Conventional electrical outlet covers provide protection, but can be pried off by a child, which exposes the child to an additional choking hazard. Cabinets and appliances can be locked, but this presents an inconvenience to adults, who must have a key or combination in order to gain access. Less burdensome devices can be used to present an obstacle for a child. However, if these devices are defeated by a child, a long period of time might pass before a parent or other adult notices, during which time a child might be injured. For example, and older child might consider the locking device itself to be a challenge, having no interest in the danger that has its access restricted, and would be satisfied in removing the device. A younger child who is unimpeded by the device might then get hurt while removal of the device goes unnoticed.
According to an aspect of the invention, a tamper indication device includes a first component, a second component, and an alarm device. The alarm device indicates relative displacement of the first component and the second component. The alarm device can include an alarm circuit that detects the relative displacement and generates an alarm signal, and an alarm indicator that receives the alarm signal and generates an alarm indication. For example, the alarm indicator can be an audio speaker. The tamper indication device can also include an actuator that sets the alarm device. For example, the actuator can include a switch, such as a typical switch having a first position and a second position. In such an embodiment, the actuator can set the alarm device when the switch is moved to the first position, and the alarm indicator can indicate an alarm when the switch is moved from the first position to the second position after the alarm device has been set. The actuator can include a latch.
The alarm device can include a delay device that delays the setting of the alarm device by a fixed time period following actuation of the alarm device by the actuator. For example, the delay device can be a circuit that senses actuation of the alarm device by the actuator and delays the setting of the alarm device by the fixed time period, which can be adjustable. The tamper indication device can also include an alarm suppression device that prevents the setting of the alarm device if actuated during the fixed time period.
According to a particular embodiment, the first component of the tamper indication device is an electrical socket base, and the second component is an electrical outlet socket cover. The electrical outlet socket cover can include at least one prong that engages a receptacle of the electrical socket. The alarm device or the actuator, or both, can be disposed within the electrical outlet socket cover. The switch is moved to the first position when the electrical outlet socket cover is disposed against the electrical socket base, and the switch is moved to the second position when the electrical outlet socket cover is moved away from the electrical socket base.
According to another embodiment, the first component of the tamper indication device is a blocking device attached to a first side of a sliding door, and the second component is a knob attached to a second side of a sliding door, opposite the blocking device. The blocking device can include a housing and a block within the housing that is movable between a first block position and a second block position. For example, the block can be attached to the housing along an axis such that the block is rotatable about the axis between the first block position and the second block position. In this example, the block prevents the sliding door from opening when the block is in the first block position, and the block allows the sliding door to open when the block is in the second block position. Similarly, the knob is rotatable between a first knob position and a second knob position. The disposition of the knob in the first knob position causes the block to be disposed in the first block position, and disposition of the knob in the second knob position causes the block to be disposed in the second knob position. For example, the knob can include a first magnet and the block can include a second magnet, and the relative positions of the first and second magnets can control whether the block is disposed in the first or second block position. The alarm circuit can be disposed in the blocking device housing, and can include a switch, for example, of the type that is movable between a first switch position and a second switch position. For example, the alarm circuit can generate the alarm signal when the switch is disposed in the second switch position, and can continuously generate the alarm signal after the switch has been disposed in the second switch position. The block can cause the switch to be disposed in the second switch position when the block is disposed in the second block position. The blocking device can also include a bar that is slidable between a first bar position and a second bar position. Such a bar, for example, can allow the block to be moved to the second block position when the bar is disposed in the first bar position, and can prevent the block from being moved to the second block position when the bar is disposed in the second bar position.

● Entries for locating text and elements
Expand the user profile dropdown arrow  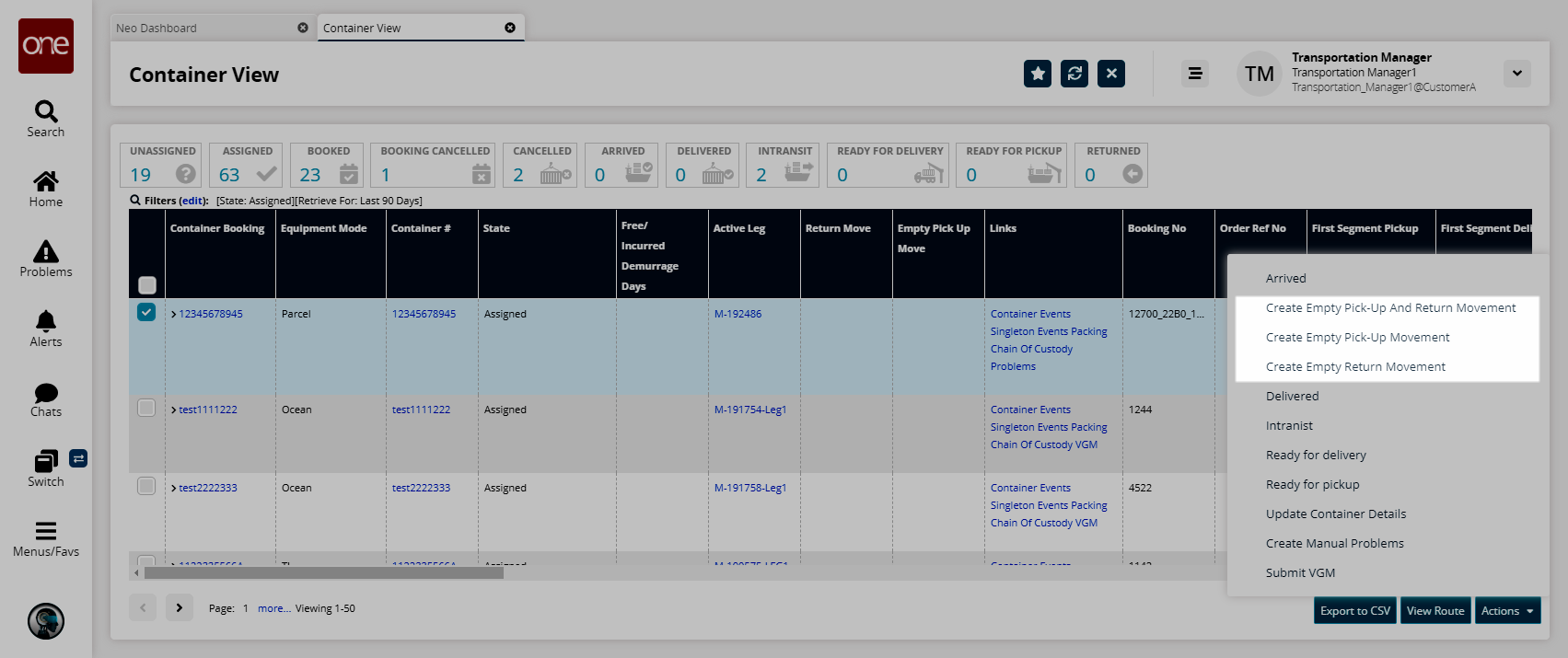(1516, 74)
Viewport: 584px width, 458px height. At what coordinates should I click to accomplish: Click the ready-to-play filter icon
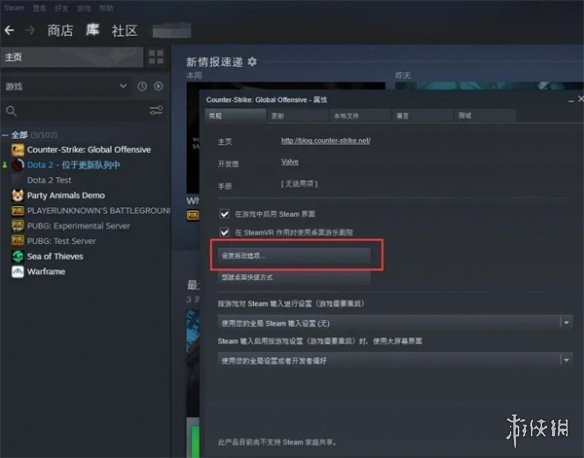(159, 86)
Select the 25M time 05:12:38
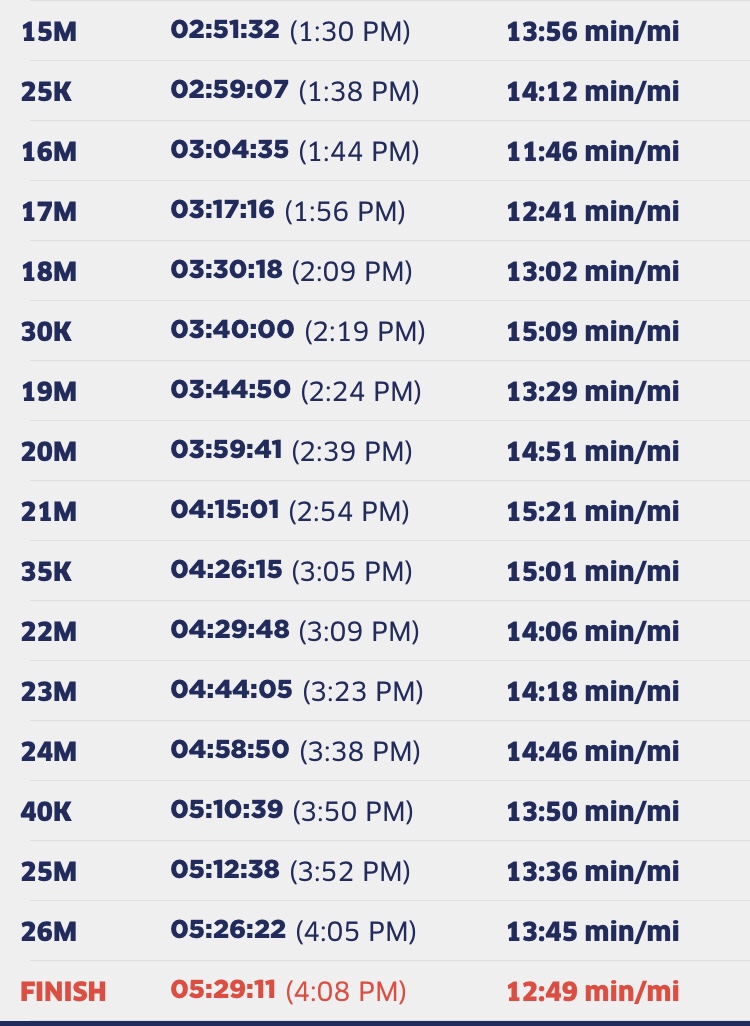This screenshot has height=1026, width=750. (225, 870)
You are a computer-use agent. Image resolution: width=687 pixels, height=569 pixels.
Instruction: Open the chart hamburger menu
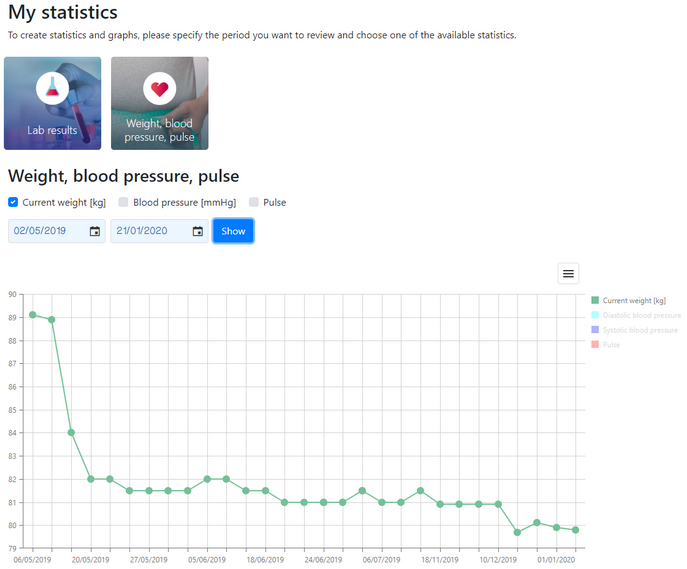(x=568, y=273)
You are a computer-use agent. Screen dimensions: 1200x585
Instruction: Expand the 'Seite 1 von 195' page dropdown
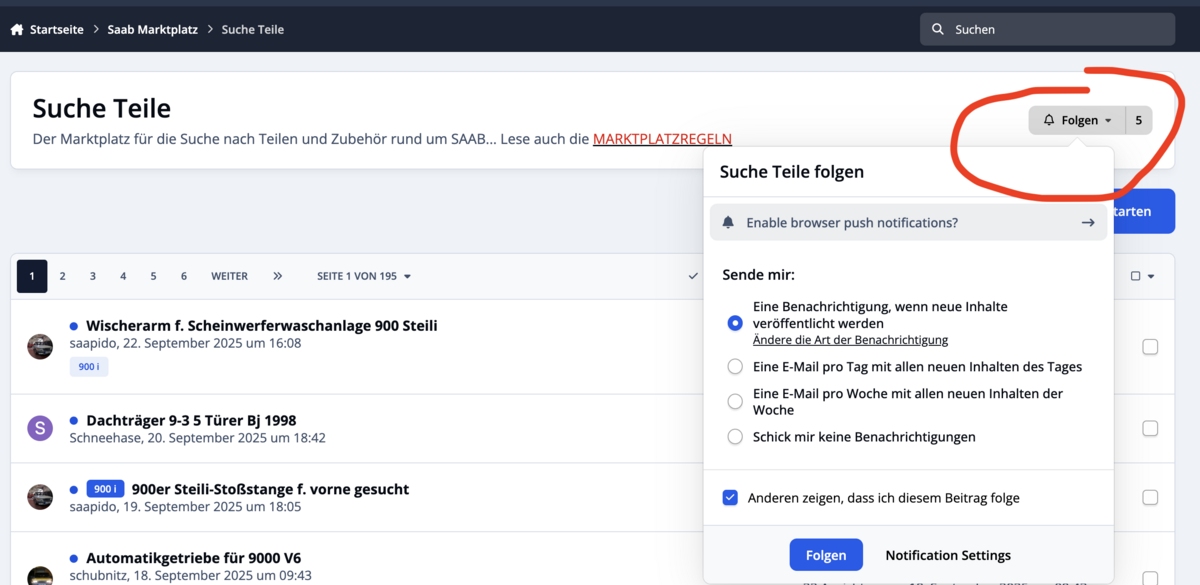[x=364, y=276]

● JOBS
**A)** In the entries, from the line with "Select the 25M time 05:12:38" up to and including the last line, swap "Instruction" for "Command" and leave everything else unchanged. Omit the pictures from your answer.
**B)** Supply the next part of the text on the tamper indication device, continuing from its final sentence.
The entries bear no relation to the text on the tamper indication device.

● TASK RESPONSES
**A)**
Select the 25M time 05:12:38
This screenshot has height=1026, width=750. (225, 870)
You are a computer-use agent. Image resolution: width=687 pixels, height=569 pixels.
Command: Open the chart hamburger menu
(x=568, y=273)
You are a computer-use agent. Screen dimensions: 1200x585
Command: Expand the 'Seite 1 von 195' page dropdown
[x=364, y=276]

**B)**
According to another embodiment, the first component of the tamper indication device is a U-shaped housing including a receptacle, and the second component is an extension including a U-shaped end piece and a ratcheted arm that engages the receptacle, attached to one end of the U-shaped end piece. An open end of the U-shaped housing is disposed opposite an open end of the U-shaped end piece of the extension. The alarm device or the actuator, or both, can be disposed within the U-shaped housing. The actuator can be a switch that sets the alarm device when the ratcheted arm is moved in a direction to engage the receptacle, and causes the alarm circuit to generate the alarm signal when the ratcheted arm is moved in a direction to disengage the receptacle.
According to another embodiment, the first component of the tamper indication device is a housing including first and second receptacles, and the second component is an extension including a U-shaped end piece and first and second ratcheted arms that engage the respective first and second receptacles, attached to respective ends of the U-shaped end piece. The housing is disposed between the first and second ratcheted arms and is slidingly attached to the first and second ratcheted arms. The alarm device or the actuator, or both, are disposed within the housing. The actuator can be, for example, a switch that sets the alarm device when the housing is moved along the first and second ratcheted arms in a direction toward the U-shaped end piece, and causes the alarm circuit to generate the alarm signal when the housing is moved along the first and second ratcheted arms in a direction away from the U-shaped end piece.
According to another embodiment, the first component of the tamper indication device is a housing including a receptacle, and the second component is a flexible strap including an extension at a first end that engages the receptacle. The flexible strap can include first attachment means at a second end for attaching the second end to a first surface, and the housing can include second attachment means for attaching the housing to a second surface. The alarm device or the actuator, or both, can be disposed within the housing. The actuator can be, for example, a switch that sets the alarm device when the extension engages the receptacle, and causes the alarm circuit to generate the alarm signal when the extension is disengaged from the receptacle.
According to another embodiment, the first component of the tamper indication device is a housing, and the second component is an extension extending from the housing and attached to the housing such that the extension is rotatable about a central axis of the extension between first and second rotational positions. The housing can be attached to a first surface, such that the extension can engage a bracket attached to a second surface. The alarm device or the actuator, or both, are disposed within the housing. The actuator can be, for example, a switch that sets the alarm device when the extension is disposed in the first rotational position, and causes the alarm circuit to generate the alarm signal when the extension is disposed in the second rotational position.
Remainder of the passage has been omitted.